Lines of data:

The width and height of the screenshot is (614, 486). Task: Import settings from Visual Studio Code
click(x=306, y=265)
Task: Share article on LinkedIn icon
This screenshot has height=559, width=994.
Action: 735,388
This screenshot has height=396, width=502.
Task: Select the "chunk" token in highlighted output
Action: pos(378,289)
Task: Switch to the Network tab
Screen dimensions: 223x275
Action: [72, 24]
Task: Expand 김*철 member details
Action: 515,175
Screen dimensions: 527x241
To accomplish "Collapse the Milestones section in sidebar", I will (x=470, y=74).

...

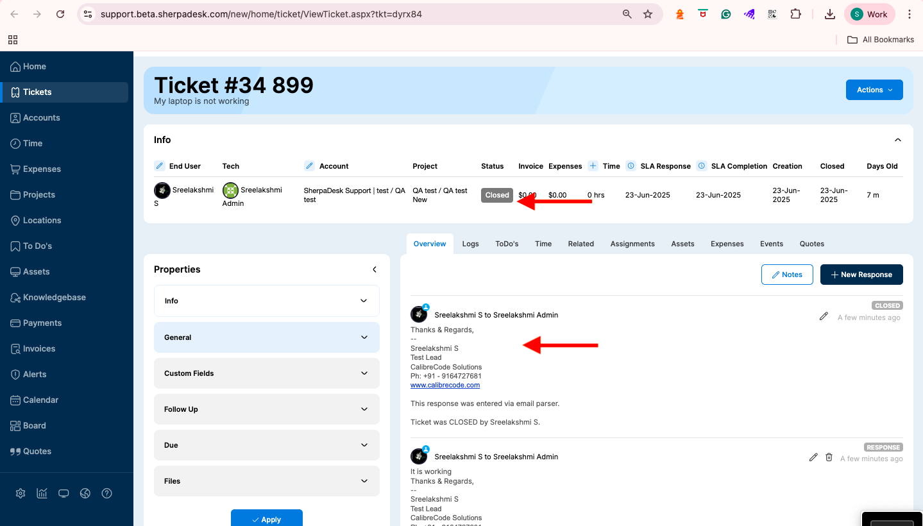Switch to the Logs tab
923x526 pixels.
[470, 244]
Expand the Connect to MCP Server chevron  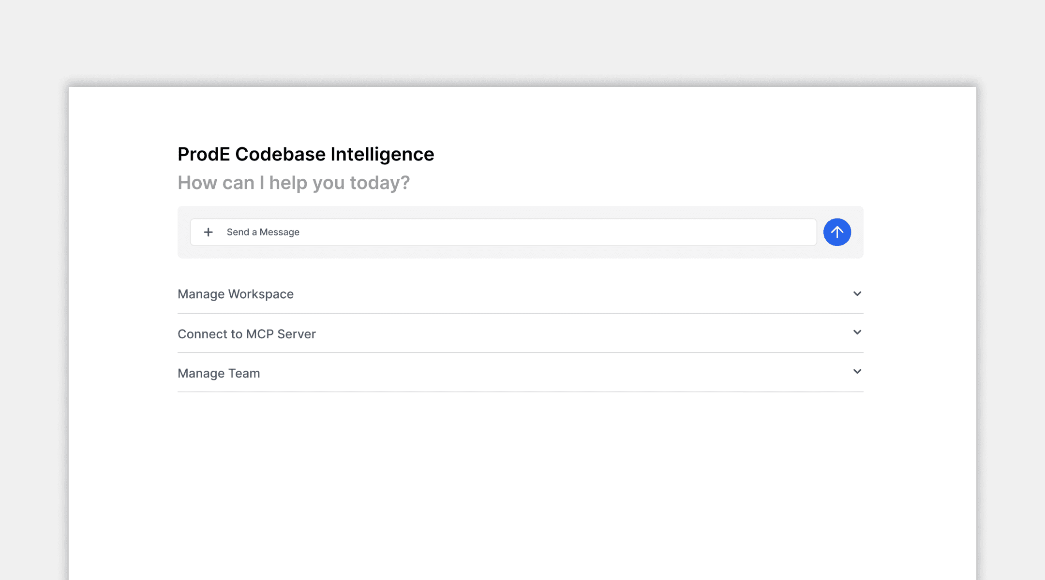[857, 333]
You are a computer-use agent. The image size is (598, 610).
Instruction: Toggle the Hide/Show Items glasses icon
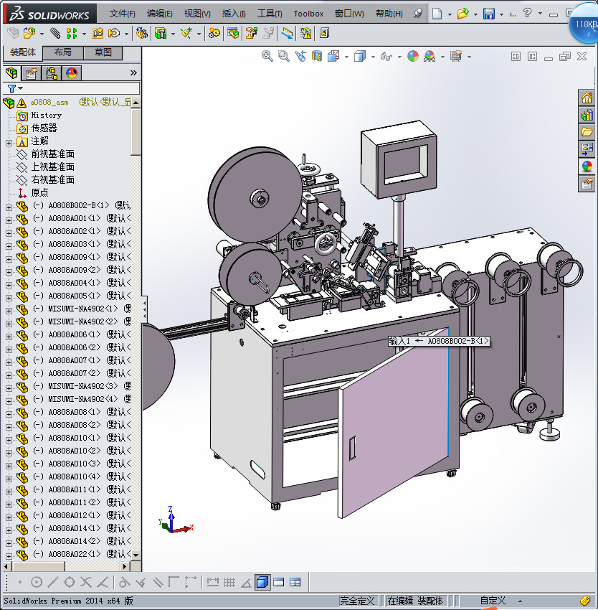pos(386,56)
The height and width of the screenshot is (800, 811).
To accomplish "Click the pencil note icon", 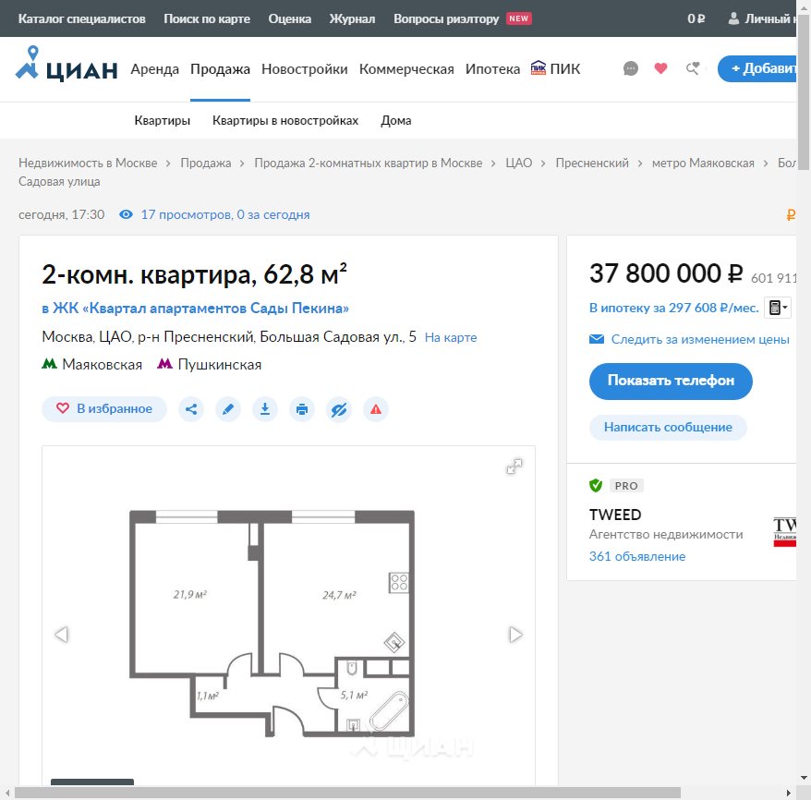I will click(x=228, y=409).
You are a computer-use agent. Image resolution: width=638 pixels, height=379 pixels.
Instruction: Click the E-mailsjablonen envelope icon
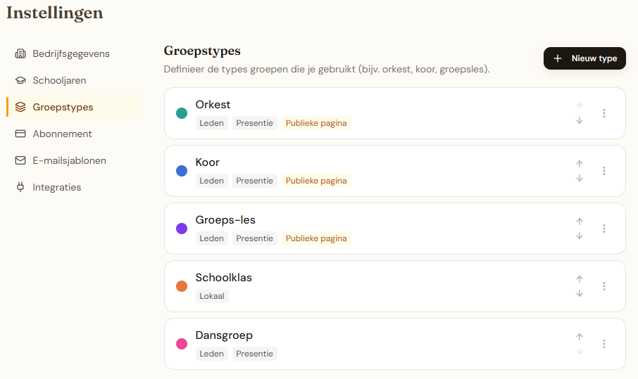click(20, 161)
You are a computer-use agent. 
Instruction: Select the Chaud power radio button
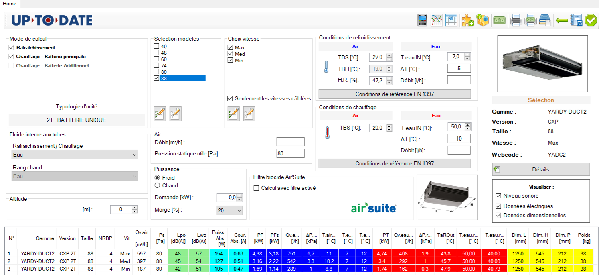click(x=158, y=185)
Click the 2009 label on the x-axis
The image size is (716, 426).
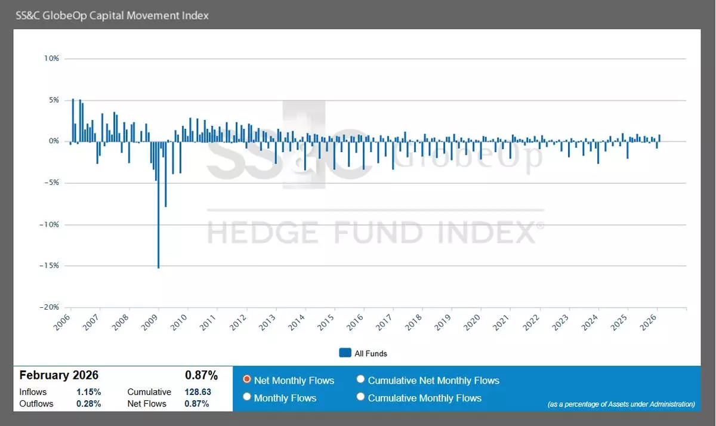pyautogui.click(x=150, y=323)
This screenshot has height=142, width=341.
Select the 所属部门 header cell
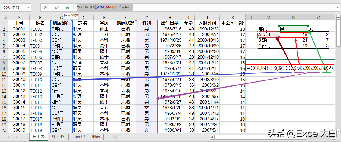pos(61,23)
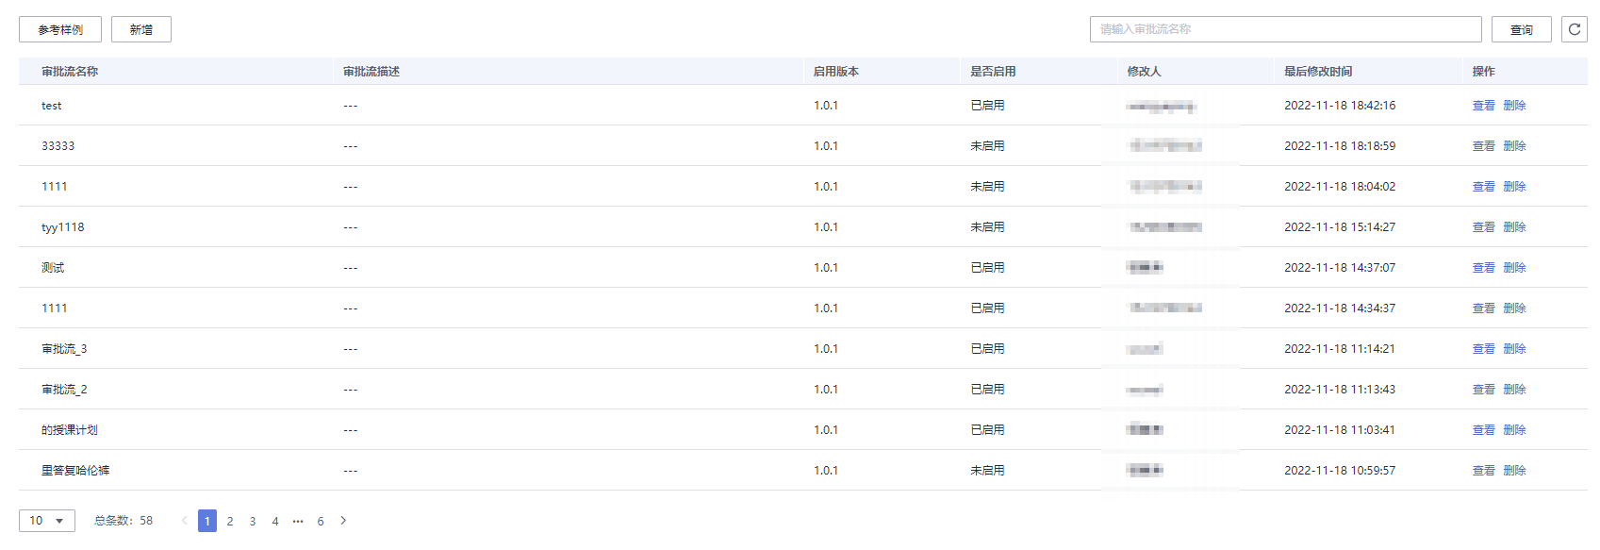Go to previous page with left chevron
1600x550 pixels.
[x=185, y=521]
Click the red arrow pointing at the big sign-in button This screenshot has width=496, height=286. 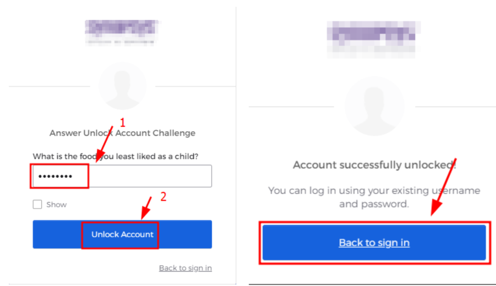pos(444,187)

INSTRUCTIONS FOR THE TASK: Copy out the entries unchanged, from the line containing "Task: Share article on LinkedIn icon" through the line containing "will (x=470, y=74).", inclusive.

OUTPUT OF THE EXERCISE:
Task: Share article on LinkedIn icon
This screenshot has height=559, width=994.
Action: 735,388
This screenshot has height=396, width=502.
Task: Select the "chunk" token in highlighted output
Action: pos(378,289)
Task: Switch to the Network tab
Screen dimensions: 223x275
Action: [72, 24]
Task: Expand 김*철 member details
Action: 515,175
Screen dimensions: 527x241
To accomplish "Collapse the Milestones section in sidebar", I will (x=470, y=74).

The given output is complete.